Binary Cross Entropy with logits does not work as expected

smonsays · September 14, 2019, 7:47pm

While tinkering with the official code example for Variational Autoencoders, I experienced some unexpected behaviour with regard to the Binary Cross-Entropy loss. When I use F.binary_cross_entropy in combination with the sigmoid function, the model trains as expected on MNIST. However, when changing to the F.binary_cross_entropy_with_logits function, the loss suddenly becomes arbitrarily small during training and the model no longer produces meaningful results.

# For this loss function the loss becomes arbitrarily small 
BCE = F.binary_cross_entropy_with_logits(recon_x, x.view(-1, 784), reduction='sum') / x.shape[0]

# For this loss function, the training works as expected
BCE = F.binary_cross_entropy(torch.sigmoid(recon_x), x.view(-1, 784), reduction='sum') / x.shape[0]

To my understanding, the only difference between the two approaches should be numerical stability. Am I missing something?
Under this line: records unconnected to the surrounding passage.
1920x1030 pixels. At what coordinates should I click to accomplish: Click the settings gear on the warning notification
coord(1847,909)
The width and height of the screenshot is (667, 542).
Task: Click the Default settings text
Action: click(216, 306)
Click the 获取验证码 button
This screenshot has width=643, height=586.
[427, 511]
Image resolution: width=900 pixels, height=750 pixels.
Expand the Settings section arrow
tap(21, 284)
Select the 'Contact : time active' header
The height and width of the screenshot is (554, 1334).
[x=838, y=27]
KFrank · September 15, 2019, 2:33am

Hello Simon!

smonsays:

While tinkering with the official code example for Variational Autoencoders, I experienced some unexpected behaviour with regard to the Binary Cross-Entropy loss. When I use F.binary_cross_entropy in combination with the sigmoid function, the model trains as expected on MNIST. However, when changing to the F.binary_cross_entropy_with_logits function, the loss suddenly becomes arbitrarily small during training and the model no longer produces meaningful results.
# For this loss function the loss becomes arbitrarily small 
BCE = F.binary_cross_entropy_with_logits(recon_x, x.view(-1, 784), reduction='sum') / x.shape[0]
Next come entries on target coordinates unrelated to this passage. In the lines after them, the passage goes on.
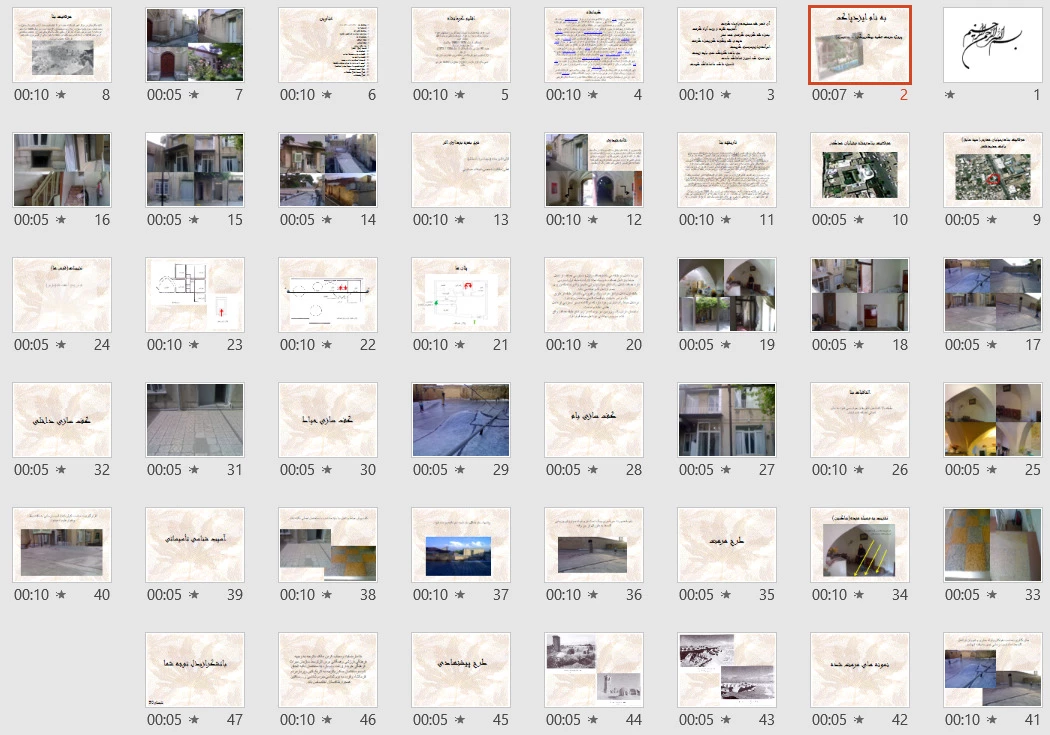The height and width of the screenshot is (735, 1050).
Task: Click the 00:07 timing under slide 2
Action: (829, 95)
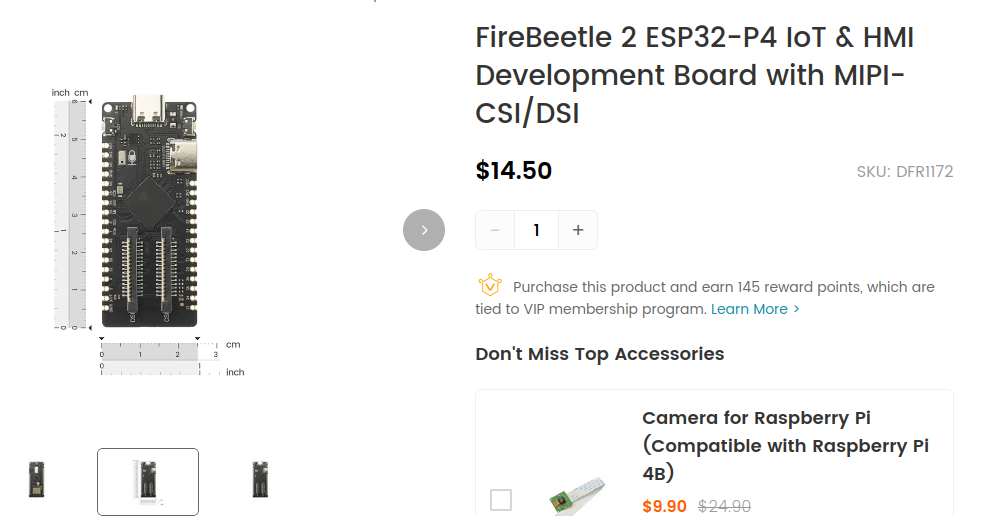Click the next image arrow button
982x516 pixels.
(424, 230)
# For this loss function, the training works as expected
BCE = F.binary_cross_entropy(torch.sigmoid(recon_x), x.view(-1, 784), reduction='sum') / x.shape[0]
To my understanding, the only difference between the two approaches should be numerical stability. Am I missing something?

I agree with your understanding, and looking at the two lines of
code you posted, I don’t see anything suspicious (although I miss
things all the time …).

If I had to guess, I would guess that you have a typo somewhere
else in your code that causes the two runs to differ.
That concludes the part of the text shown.